What if Devo was right?
Published on July 1st, 2024
Watching the sport over the years has emboldened the Curmudgeon in us, fueling the contention that sailing is capable of evolving toward extinction. The band Devo saw the evils of progress 50 years ago. There are times when you want to shout out, “I’m as mad as hell and I’m not going to take this anymore!” as Iain Woolward does in this report:
No! You are not like some old fart longing for past simplicity! Take the 2024 ILCA 4 Youth World Championships on June 25-30. The good news: between them, 57 countries marshaled 277 wanna’ be Olympians (or at least professional sailors). But did they have enough fun to keep at it into adulthood? Our sport’s statistics suggest not.
Nobody has fun hanging around for three full days of measuring /registration before racing begins – even though the ILCA class is homogeneous as any and the entrants were registered long before they showed up. Time was when random checks, instant disqualification and disgrace – and banning in rare cases – was just fine.
Our sport is arguably more weather-dependent than any yet contrived. So, on top of three days of hanging around, these kids had to add days waiting for conditions deemed suitable for racing. That’s always been an issue but, as argued elsewhere, the ‘suitability’ benchmark has been ratcheting up in the interests of ‘fairness’.
Want a ludicrous example? At a recent Gold Cup for Dragons (a struggling but still a quite well supported class in Europe), the fleet didn’t even put to sea one day because the forecast suggested there wouldn’t be enough breeze. However, a nice double-digit thermal blew all afternoon. Oops. To avoid a second potential embarrassment, the fleet was ordered out good n’ early the next morning….and sat the entire day in zilch. Entry fee: about $1,000.
Time was when whining about race management was inappropriate: regattas were run by well-meaning volunteers donating their time. With very few exceptions, especially in Europe, ‘World Sailing’ events are now run by paid staff increasingly employed by for-profit companies providing end-to-end, turn-key event management, on and off the water. (E.g. The Prow Group).
As the number of professionals deemed necessary to run an event rises to include race officers, judges, protest committee members, etc., we watch as the entry fees rise commensurately. That’s okay for national sports bodies using other people’s money, but a lot less so for private individuals…..the core of our sport.

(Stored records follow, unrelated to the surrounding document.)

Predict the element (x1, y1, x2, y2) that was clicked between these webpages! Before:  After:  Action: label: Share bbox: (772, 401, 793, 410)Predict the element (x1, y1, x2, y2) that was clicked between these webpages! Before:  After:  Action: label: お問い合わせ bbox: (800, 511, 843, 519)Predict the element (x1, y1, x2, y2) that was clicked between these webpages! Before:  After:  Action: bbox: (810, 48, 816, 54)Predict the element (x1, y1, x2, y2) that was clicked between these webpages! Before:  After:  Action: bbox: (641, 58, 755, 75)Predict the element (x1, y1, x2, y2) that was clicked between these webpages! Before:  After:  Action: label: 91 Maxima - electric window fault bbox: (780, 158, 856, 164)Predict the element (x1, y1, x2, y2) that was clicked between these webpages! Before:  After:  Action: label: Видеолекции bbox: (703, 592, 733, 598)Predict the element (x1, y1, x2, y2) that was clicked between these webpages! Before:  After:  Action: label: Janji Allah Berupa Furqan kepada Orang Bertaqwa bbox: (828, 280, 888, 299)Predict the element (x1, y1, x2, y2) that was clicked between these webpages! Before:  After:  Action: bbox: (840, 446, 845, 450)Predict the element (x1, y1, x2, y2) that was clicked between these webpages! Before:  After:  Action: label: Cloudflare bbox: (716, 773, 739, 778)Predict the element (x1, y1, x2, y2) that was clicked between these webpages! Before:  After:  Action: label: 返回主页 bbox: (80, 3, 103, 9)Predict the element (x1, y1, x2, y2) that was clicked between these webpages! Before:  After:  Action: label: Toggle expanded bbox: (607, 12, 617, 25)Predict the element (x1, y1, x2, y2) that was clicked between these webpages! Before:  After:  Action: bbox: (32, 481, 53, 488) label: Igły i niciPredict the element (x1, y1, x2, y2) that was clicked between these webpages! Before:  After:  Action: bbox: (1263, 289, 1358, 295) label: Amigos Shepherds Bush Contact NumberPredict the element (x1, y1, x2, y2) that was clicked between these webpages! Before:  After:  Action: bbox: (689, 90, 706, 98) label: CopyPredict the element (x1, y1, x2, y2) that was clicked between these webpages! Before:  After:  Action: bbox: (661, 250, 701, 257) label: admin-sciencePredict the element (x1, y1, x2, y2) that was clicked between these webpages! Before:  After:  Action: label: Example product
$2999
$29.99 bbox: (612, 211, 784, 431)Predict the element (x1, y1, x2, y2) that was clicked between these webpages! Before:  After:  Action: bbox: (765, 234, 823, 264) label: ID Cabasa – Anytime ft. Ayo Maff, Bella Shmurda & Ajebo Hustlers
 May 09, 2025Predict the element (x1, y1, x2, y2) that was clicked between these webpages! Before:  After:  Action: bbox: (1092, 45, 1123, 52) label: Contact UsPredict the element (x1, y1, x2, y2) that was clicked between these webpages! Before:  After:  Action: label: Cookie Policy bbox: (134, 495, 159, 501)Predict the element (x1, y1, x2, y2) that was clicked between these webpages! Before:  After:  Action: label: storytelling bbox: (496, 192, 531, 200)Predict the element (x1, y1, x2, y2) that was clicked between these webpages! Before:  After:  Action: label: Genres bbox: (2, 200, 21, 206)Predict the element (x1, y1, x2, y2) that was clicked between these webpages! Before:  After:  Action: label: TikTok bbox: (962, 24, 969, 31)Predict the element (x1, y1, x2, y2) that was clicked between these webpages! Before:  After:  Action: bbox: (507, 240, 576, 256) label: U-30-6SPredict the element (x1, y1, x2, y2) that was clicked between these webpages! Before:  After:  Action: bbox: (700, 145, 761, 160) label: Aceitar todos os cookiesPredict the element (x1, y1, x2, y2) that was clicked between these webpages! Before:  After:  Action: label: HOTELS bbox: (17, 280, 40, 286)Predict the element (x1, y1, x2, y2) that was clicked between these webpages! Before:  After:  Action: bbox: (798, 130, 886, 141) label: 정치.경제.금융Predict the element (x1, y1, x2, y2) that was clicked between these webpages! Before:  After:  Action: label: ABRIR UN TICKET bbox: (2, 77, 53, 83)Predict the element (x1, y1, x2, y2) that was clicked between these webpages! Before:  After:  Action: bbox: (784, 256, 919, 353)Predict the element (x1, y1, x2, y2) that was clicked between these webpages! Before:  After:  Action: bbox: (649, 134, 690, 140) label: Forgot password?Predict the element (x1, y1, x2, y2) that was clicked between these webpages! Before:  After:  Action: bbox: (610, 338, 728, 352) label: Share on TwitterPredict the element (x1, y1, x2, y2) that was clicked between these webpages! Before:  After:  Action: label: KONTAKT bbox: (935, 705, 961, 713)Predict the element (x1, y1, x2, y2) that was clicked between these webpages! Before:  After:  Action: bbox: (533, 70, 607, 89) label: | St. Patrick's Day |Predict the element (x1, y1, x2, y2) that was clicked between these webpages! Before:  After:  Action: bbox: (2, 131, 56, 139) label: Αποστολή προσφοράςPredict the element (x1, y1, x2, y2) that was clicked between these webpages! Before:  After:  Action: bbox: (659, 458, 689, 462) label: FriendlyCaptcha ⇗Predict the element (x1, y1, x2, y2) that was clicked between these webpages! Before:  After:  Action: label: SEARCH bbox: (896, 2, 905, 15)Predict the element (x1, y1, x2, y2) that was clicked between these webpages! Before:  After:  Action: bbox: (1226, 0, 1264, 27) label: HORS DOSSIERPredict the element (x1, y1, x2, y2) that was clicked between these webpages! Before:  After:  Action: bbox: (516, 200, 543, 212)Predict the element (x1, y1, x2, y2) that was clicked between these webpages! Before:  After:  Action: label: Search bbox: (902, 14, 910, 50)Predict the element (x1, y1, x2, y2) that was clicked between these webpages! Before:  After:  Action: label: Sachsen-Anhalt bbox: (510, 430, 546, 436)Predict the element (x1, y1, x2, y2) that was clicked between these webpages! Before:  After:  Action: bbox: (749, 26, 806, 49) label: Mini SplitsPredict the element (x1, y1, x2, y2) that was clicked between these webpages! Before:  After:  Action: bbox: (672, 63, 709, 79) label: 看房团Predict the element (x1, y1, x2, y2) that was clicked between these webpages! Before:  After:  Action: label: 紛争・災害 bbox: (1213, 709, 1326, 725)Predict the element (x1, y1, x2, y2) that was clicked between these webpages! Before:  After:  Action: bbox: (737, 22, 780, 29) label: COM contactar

When one throws in the recent political and financial machinations in US Sailing and World Sailing, I’m beginning to wonder if the tail is now wagging the dog. Does the sport really need all the government for which we are forced to pay because, for example, competing in a World Sailing ‘sanctioned’ event is barred to those who aren’t willing to feed their particulars to the bureaucracy. (What amateur wants their results published without their permission?)
Hell, if these guys were good at growing our sport, wouldn’t it be….well….growing?